Zanatta - O jornalista hoje tem uma função essencial na sociedade. Ele é divisor de águas, é o fiel escudeiro da democracia. Ele tem condições de denunciar onde estão ocorrendo os erros, de averiguar onde acontecem os fatos que interferem no regime democrático e tem a função básica de educar a sociedade.
A Crítica - Essa é uma missão de muita responsabilidade. Defender a democracia. O que é preciso para exercer bem essa missão?
Zanatta - Primeiro, um bom preparo, boa cultura, bom texto. Em outras palavras, uma boa linguagem. Pois é esse jornalista que vai escrever para o PHD e para o semi-analfabeto. Então, ele tem que ter um jogo de cintura, uma elasticidade de pensamento que atinja a todos de forma que todos entendam a mensagem. E é aí que nós (a academia) estamos, muitas vezes, cometendo alguns equívocos.

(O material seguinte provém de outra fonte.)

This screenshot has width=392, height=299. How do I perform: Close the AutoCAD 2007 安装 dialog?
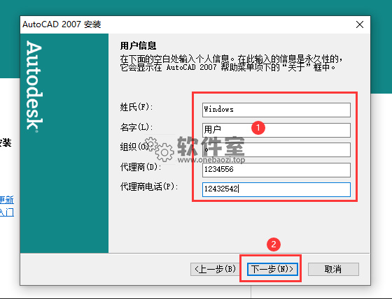click(x=360, y=24)
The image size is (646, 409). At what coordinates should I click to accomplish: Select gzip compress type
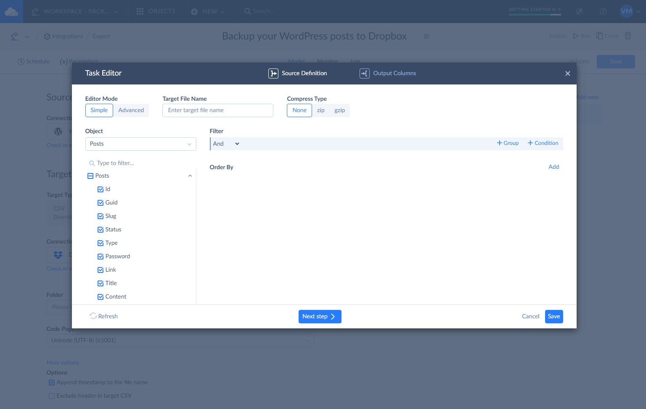[x=340, y=110]
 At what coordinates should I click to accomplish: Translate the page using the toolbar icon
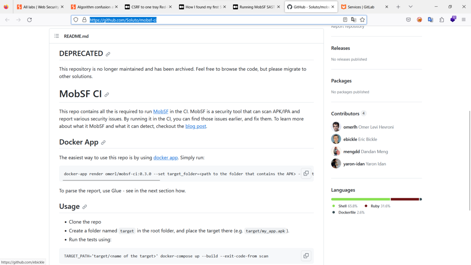coord(430,20)
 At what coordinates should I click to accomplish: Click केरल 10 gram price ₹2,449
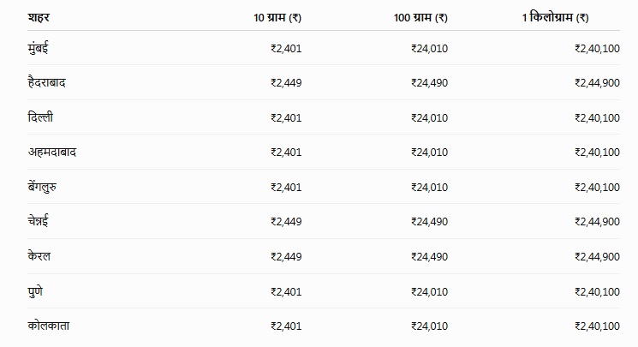[x=286, y=257]
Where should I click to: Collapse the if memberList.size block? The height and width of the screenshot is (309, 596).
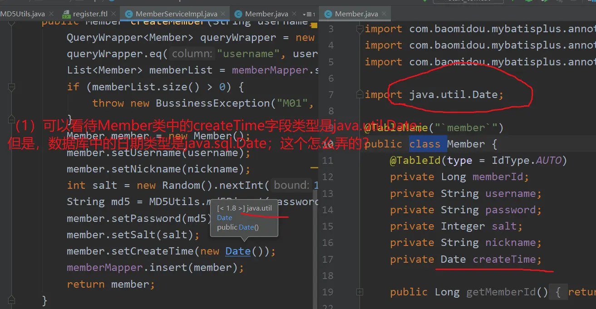coord(12,87)
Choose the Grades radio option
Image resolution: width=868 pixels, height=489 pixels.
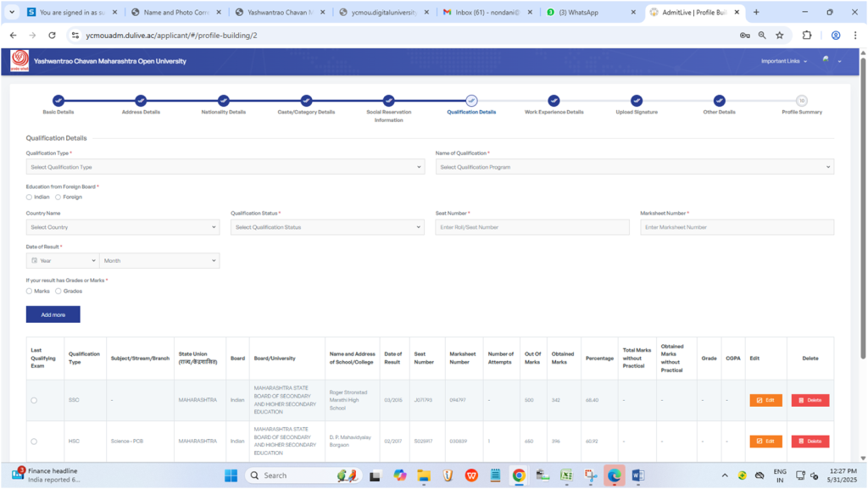pos(58,291)
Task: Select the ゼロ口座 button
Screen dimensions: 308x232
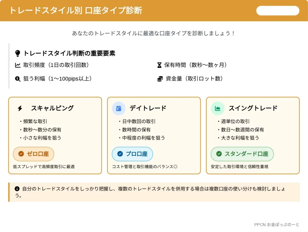Action: pyautogui.click(x=33, y=154)
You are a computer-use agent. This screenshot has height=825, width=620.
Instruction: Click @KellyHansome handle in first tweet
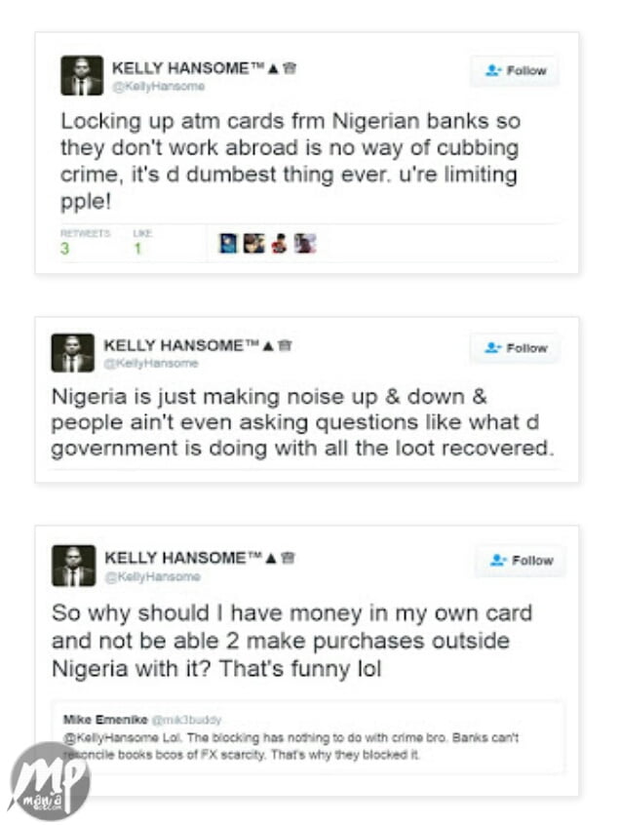(145, 87)
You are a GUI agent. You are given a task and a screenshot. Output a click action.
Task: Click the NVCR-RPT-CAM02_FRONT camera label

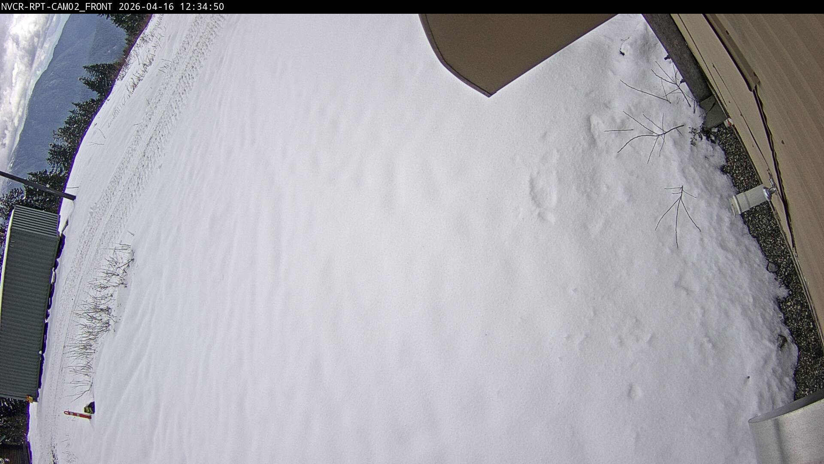[x=56, y=6]
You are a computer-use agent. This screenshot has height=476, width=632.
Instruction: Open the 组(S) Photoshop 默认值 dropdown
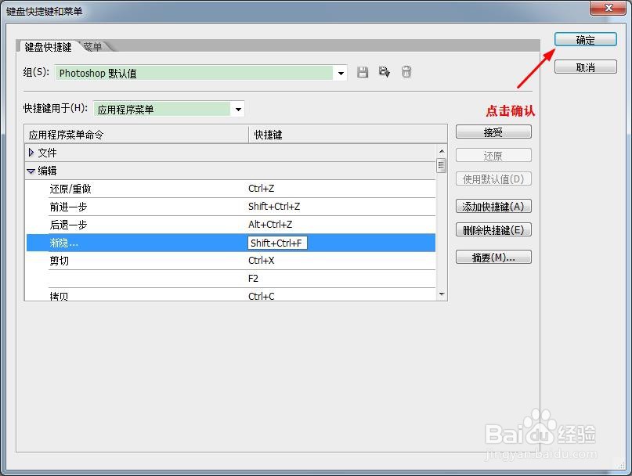click(x=340, y=72)
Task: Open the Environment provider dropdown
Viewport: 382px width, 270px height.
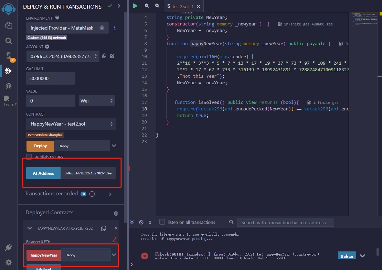Action: click(67, 28)
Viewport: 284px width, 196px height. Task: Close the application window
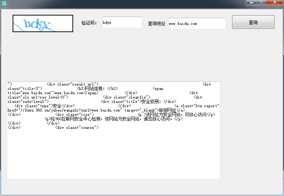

Pois às vezes preparamos o jornalista para uma função técnica, sem prepará-lo, no entanto, para uma análise mais aprofundada da sociedade. O jornalista deve ser, na verdade, o filtro da sociedade. Se ele não for um bom filtro, não teremos uma boa sociedade. O filtro segura todas as impurezas. O jornalista, nessa análise, deve exercer um filtro social. Se ele tem um bom perfil ético-profissional, ele vai conseguir segurar essas sujeiras, essas impurezas, e passar uma informação clara. Então, é preciso sair um pouco desta linguagem jornalística de apenas descrever o fato. Quando você vê um jornalista que apenas descreve um fato, você percebe que ele não tem formação histórica, humana, social e antropológica que o permita analisar os fatos dentro da sociedade em que ele vive.
A Crítica - Como formar um profissional com este cabedal cultural, em uma sociedade que não prima pela educação ou pela leitura?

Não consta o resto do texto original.